И человек осознаёт эту громадность, даёт ей имя, называя пространство бесконечным, а время вечностью. Если, как говорят атеисты, человека создала природа, то для чего ей нужно было вводить в его разум такие совершенно бесполезные для выживания биовида понятия, как бесконечная вечность. А вот если правы теологи и человек сотворён Богом, по образу и подобию Божию, то Бог, сам, будучи Вечным Создателем бесконечной жизни, влагает эти понятия в человеческий мозг для того, чтобы творение познавало Творца и само, будучи его частицей, жило и творило вечно. А если так, то эти, на первый взгляд, абстрактные понятия имеют для человека прикладное значение — резюмировала свои размышления Ксения и улыбнулась, поймав себя на том, что употребила слово, которым нередко пользуется её теперешний муж.
Ксения познакомилась с Никитой через год своего вдовства.

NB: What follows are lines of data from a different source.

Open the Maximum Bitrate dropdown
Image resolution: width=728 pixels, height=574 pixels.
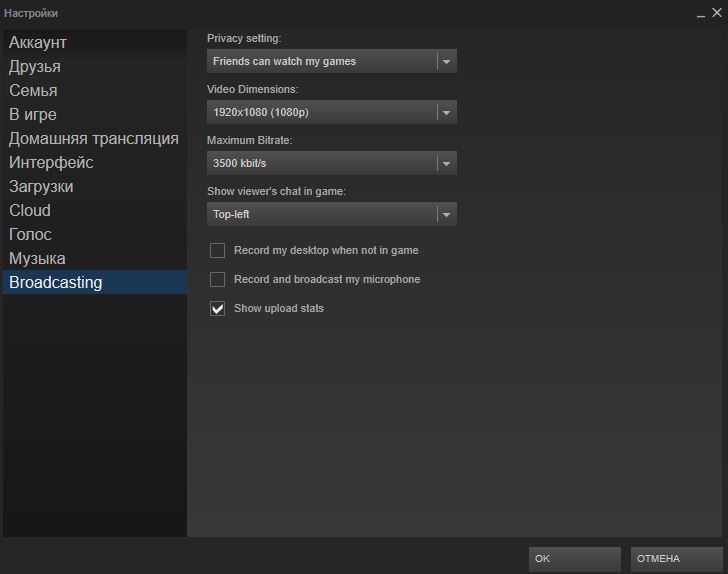pyautogui.click(x=331, y=163)
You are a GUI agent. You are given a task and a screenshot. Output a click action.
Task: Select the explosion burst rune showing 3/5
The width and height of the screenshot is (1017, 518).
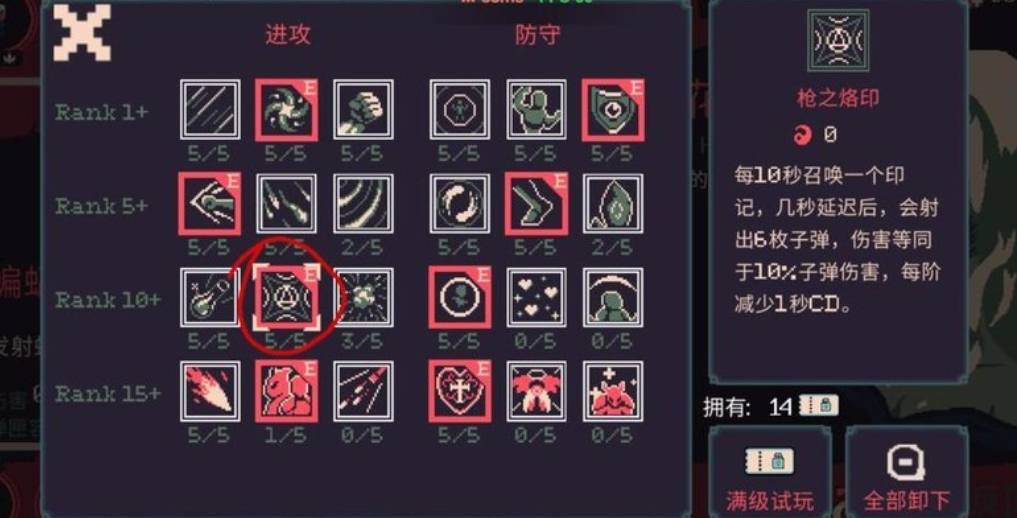363,297
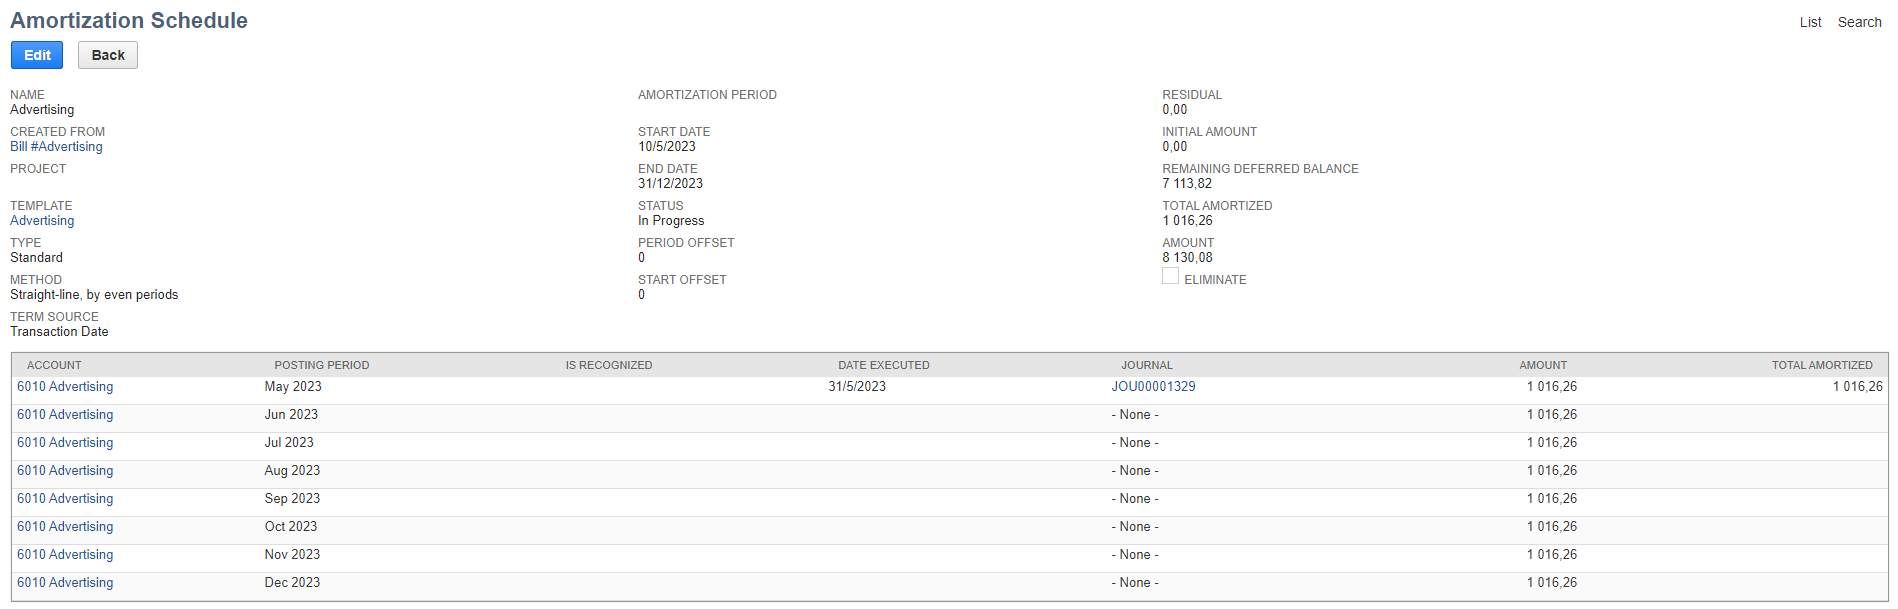Open 6010 Advertising account in Nov 2023 row
This screenshot has width=1898, height=609.
(x=65, y=555)
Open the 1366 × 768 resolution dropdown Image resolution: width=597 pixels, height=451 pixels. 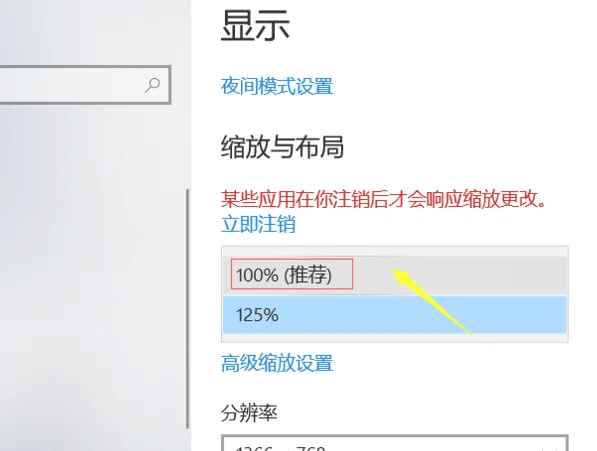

Почти три года они переписывались, познавая друг друга эпистолярно. И вот уже ни один год, как они вместе, а её по-прежнему волнует его с эротичной, так ей слышится, хрипотцой голос. О, женщина! В дни юности и на закате лет она всё та же. Подражая Пушкину, можно сказать о ней: «Любовь и женщина- две вещи нераздельны. Ксения сбежала с пригорка и быстрыми шагами направилась к дому, который уже призывно искрился весёлыми огнями окон, где ждали её уют, тепло и ласковые руки Никиты.